◆ Extrait choisi
À l’abri de la tempête
Décortiquons maintenant certaines des variables qui influent sur les années très difficiles à venir pour le PCC.
Lorsque Xi a parlé de « tempêtes violentes à venir », c’est à cela qu’il pense 24/7 : Xi est convaincu que l’URSS s’est effondrée parce que l’hégémon a tout fait pour la miner. Il ne permettra pas qu’un processus similaire fasse dérailler la Chine.
À court terme, la « tempête » peut faire référence au dernier round de la guerre américaine sans merci contre la technologie chinoise – sans parler du libre-échange : empêcher la Chine d’acheter ou de fabriquer des puces et des composants pour superordinateurs.
Il est juste de considérer que Pékin garde le cap à long terme, en pariant que la plupart des pays du monde, en particulier les pays du Sud, s’éloigneront de la chaîne d’approvisionnement américaine en haute technologie et préféreront le marché chinois. Les Chinois devenant de plus en plus autonomes, les entreprises technologiques américaines finiront par perdre des marchés mondiaux, des économies d’échelle et de la compétitivité.
Xi n’a pas non plus mentionné les États-Unis nommément. Tous les dirigeants – en particulier le nouveau Politburo – savent que Washington veut se « découpler » de la Chine de toutes les manières possibles et continuera à déployer de manière provocante tous les volets possibles de la guerre hybride.
Xi n’est pas entré dans les détails lors de son discours, mais il est clair que la force motrice de l’avenir sera l’innovation technologique liée à une vision globale. C’est là que la BRI entre en jeu, une fois encore – en tant que champ d’application privilégié de ces percées technologiques.

◆ Liste des tâches
A - Reformulez sous forme de liste le paragraphe de l'extrait sur Xi et les tempêtes à venir qui commence par « Il est juste de considérer ». Conservez ses faits principaux.
B - Poursuivez l'extrait sur Xi et les tempêtes à venir après sa dernière phrase.
Les données qui suivent n'ont aucun rôle dans ce travail.

◆ Données
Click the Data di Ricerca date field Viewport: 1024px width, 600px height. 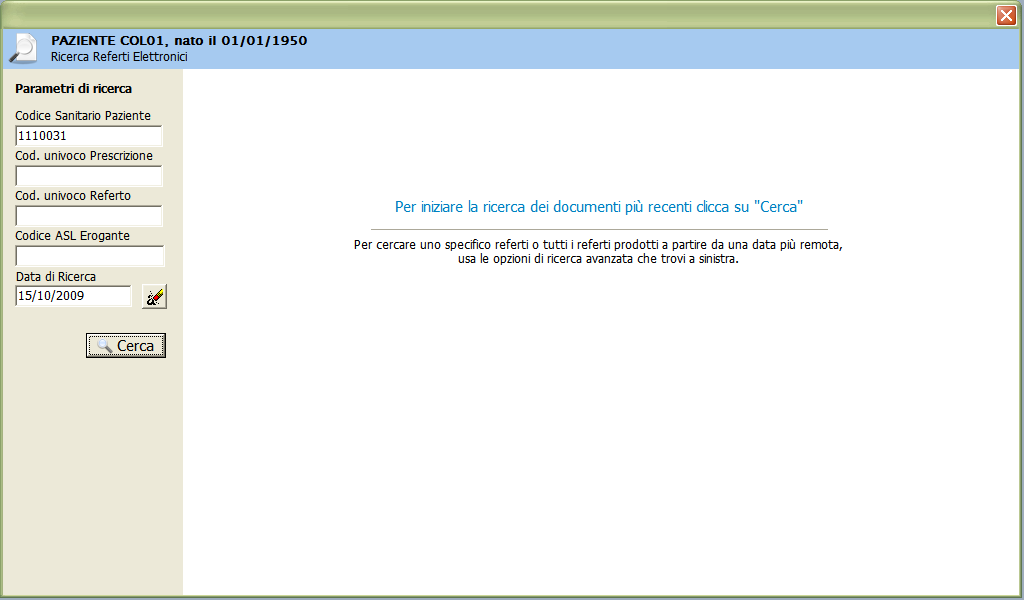[73, 296]
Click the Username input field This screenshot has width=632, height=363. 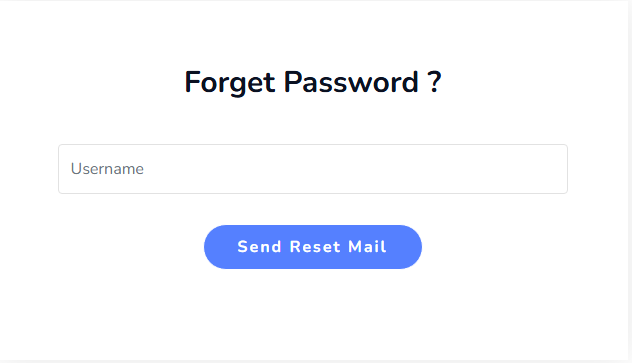(x=313, y=169)
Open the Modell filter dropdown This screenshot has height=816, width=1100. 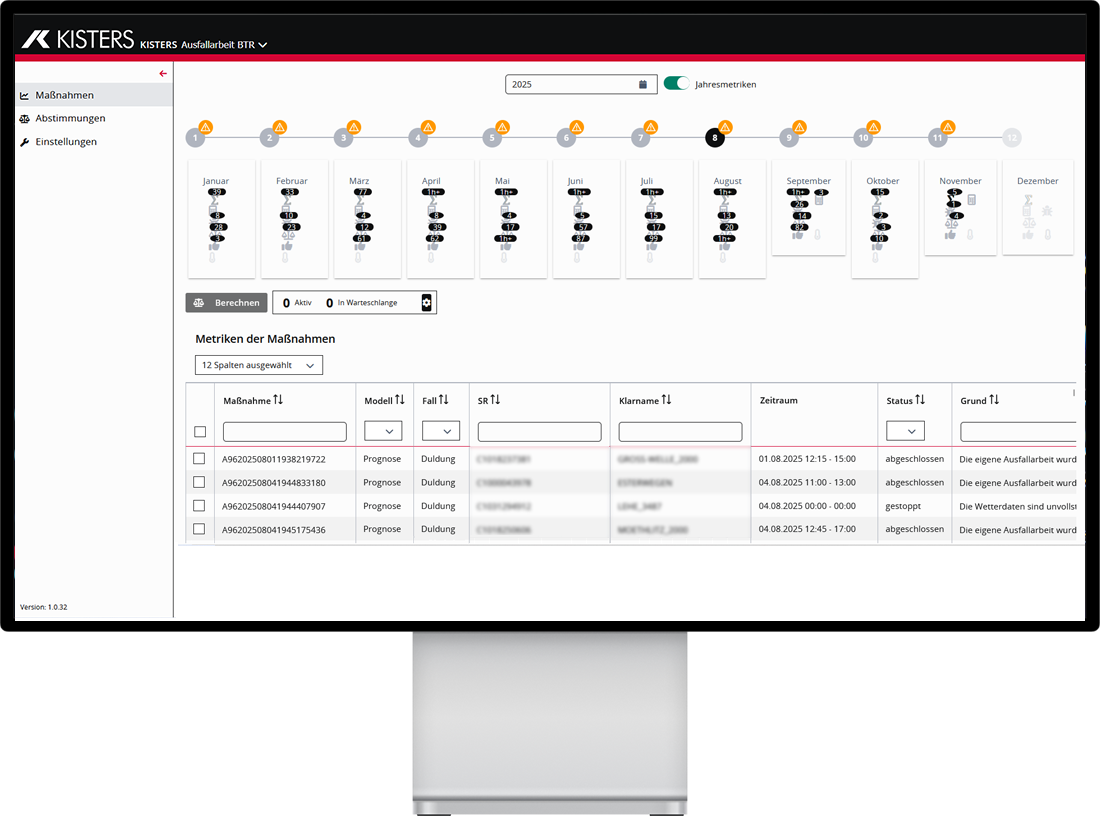(383, 431)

◆ Réponses aux tâches
A -
- Pékin garde le cap à long terme.
- Il parie que la plupart des pays du monde, en particulier ceux du Sud, s'éloigneront de la chaîne d'approvisionnement américaine en haute technologie et préféreront le marché chinois.
- La Chine devenant de plus en plus autonome, les entreprises technologiques américaines finiront par perdre des marchés mondiaux, des économies d'échelle et de la compétitivité.

B -
Ce n’est que de cette manière que nous pouvons comprendre comment Zhu Guangyao, ancien vice-ministre des Finances, peut être certain que le PIB par habitant en Chine en 2035 serait au moins le double de celui de 2019 et atteindrait 20 000 dollars.
Le défi que doivent relever Xi et le nouveau Politburo dans l’immédiat est de corriger le déséquilibre économique structurel de la Chine. Et le fait de pomper une nouvelle fois les « investissements » financés par la dette ne fonctionnera pas.
On peut donc parier que le troisième mandat de Xi – qui sera confirmé dans le courant de la semaine – devra se concentrer sur une planification et un suivi rigoureux de la mise en œuvre, bien plus que lors de ses précédentes années audacieuses, ambitieuses, abrasives mais parfois décousues. Le Politburo devra accorder beaucoup plus d’attention aux considérations techniques. Xi devra déléguer une plus grande autonomie d’élaboration des politiques à un groupe de technocrates compétents.
Sinon, nous en reviendrons à cette observation surprenante faite par le Premier ministre de l’époque, Wen Jiabao, en 2007 : L’économie chinoise est « instable, déséquilibrée, non coordonnée et finalement non durable ». C’est exactement là où l’hégémon veut qu’elle soit.
En l’état actuel des choses, les choses sont loin d’être sombres. La Commission nationale du développement et de la réforme affirme que, par rapport au reste du monde, l’inflation des prix à la consommation en Chine n’est que « marginale » ; le marché du travail est stable ; et les paiements internationaux sont stables.
Le rapport de travail et les engagements de Xi peuvent également être considérés comme mettant sens dessus dessous les suspects géopolitiques anglo-américains habituels – Mackinder, Mahan, Spykman, Brzezinski.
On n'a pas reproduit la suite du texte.